-- SELECTED PASSAGE start --
The Strike Series have gamebreaking glitches that really make the game fun.

No escape and drive through some walls, bridges, etc.

Drive Through obstacles 

(Requires Hovercraft, Police Motorcycle, or G.A.V.)
1. you can go through fences if you bump into the very corner, you can also go through the bridge in stage 2 (Jungle Strike, but the bridge area where you are going through must be destroyed also you can go through the bridge in the Comanche however you better have entered a code that gives you 10 or 23 lives or you are screwed since 3 lives won't cut it in a stagewide Danger Zone.  This glitch works in Missions 2 and 5 in Jungle Strike and Mission 4 of Urban Strike

No escape

2. You can get caught in between two buildings unable to escape (this is more evident in Urban Strike when using the GAV on the 2nd Mexico Stage)

Bonus: Walk Through Walls in Alcatraz (Urban Strike)

Two ways of doing this

1. Finding a corner where a locked gate is, don't destroy the lock mechanism and you can go through to the other side (you will have to maneuver to get there and it may take several tries but you'll eventually go through), also some areas of the prison like at the end of the screen have the same walk through walls glitch.

2. When you get to the top mechanism walk around to the right, avoid destroying the gate and you can walk through directly to the lock.

*Soviet Strike (PS/PSN)

Unlimited fail (requires infinite ammo and lives in-game password)

1. Equip Fuel Pods
2. Play normally
3. You'll die eventually
4 Once you die hold triangle or whatever your special weapon is assigned to on your PS controller
5. Drop the pods once you respawn (This has a 70% chance of working), you should have no pods left.

*It works better when you lose 8+ lives


----------



## Blaze163 (Jul 27, 2010)

Didn't I make this topic myself a couple of days ago...? 
	

	
	
		
		

		
			





Yeah, check out my topic for my recommendations, I'm far too bone idle to list them all again.


----------
-- SELECTED PASSAGE end --
-- INFORMATION SHOWN start --
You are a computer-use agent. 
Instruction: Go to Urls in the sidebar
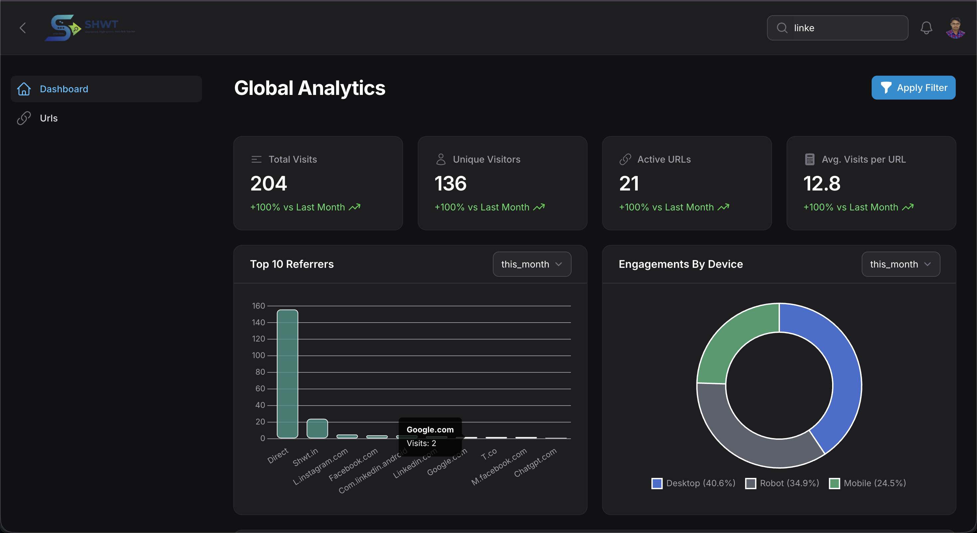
-- INFORMATION SHOWN end --
§ **TASKS TO COMPLETE**
1) Decide whether each statement below agrees with the glitch thread. Answer yes or no for each and quote the words from the thread that settle it.
(a) Dropping the pods after you respawn in Soviet Strike always works.
(b) The Soviet Strike trick needs the infinite ammo and lives in-game password.
(c) Getting stuck between two buildings shows up most in Jungle Strike.
2) Sum up the glitch thread in two sentences.

§ **TASK-BY-TASK RESULTS**
1)
(a) No: "(This has a 70% chance of working)"
(b) Yes: "requires infinite ammo and lives in-game password"
(c) No: "this is more evident in Urban Strike when using the GAV on the 2nd Mexico Stage"

2) The glitch thread lists glitches in the Strike games: driving through fences and bridges, getting stuck between two buildings, walking through walls in Alcatraz in Urban Strike, and an unlimited fail trick in Soviet Strike that uses fuel pods. A reply from Blaze163 asks whether the same topic was already started a couple of days earlier and points readers there for recommendations.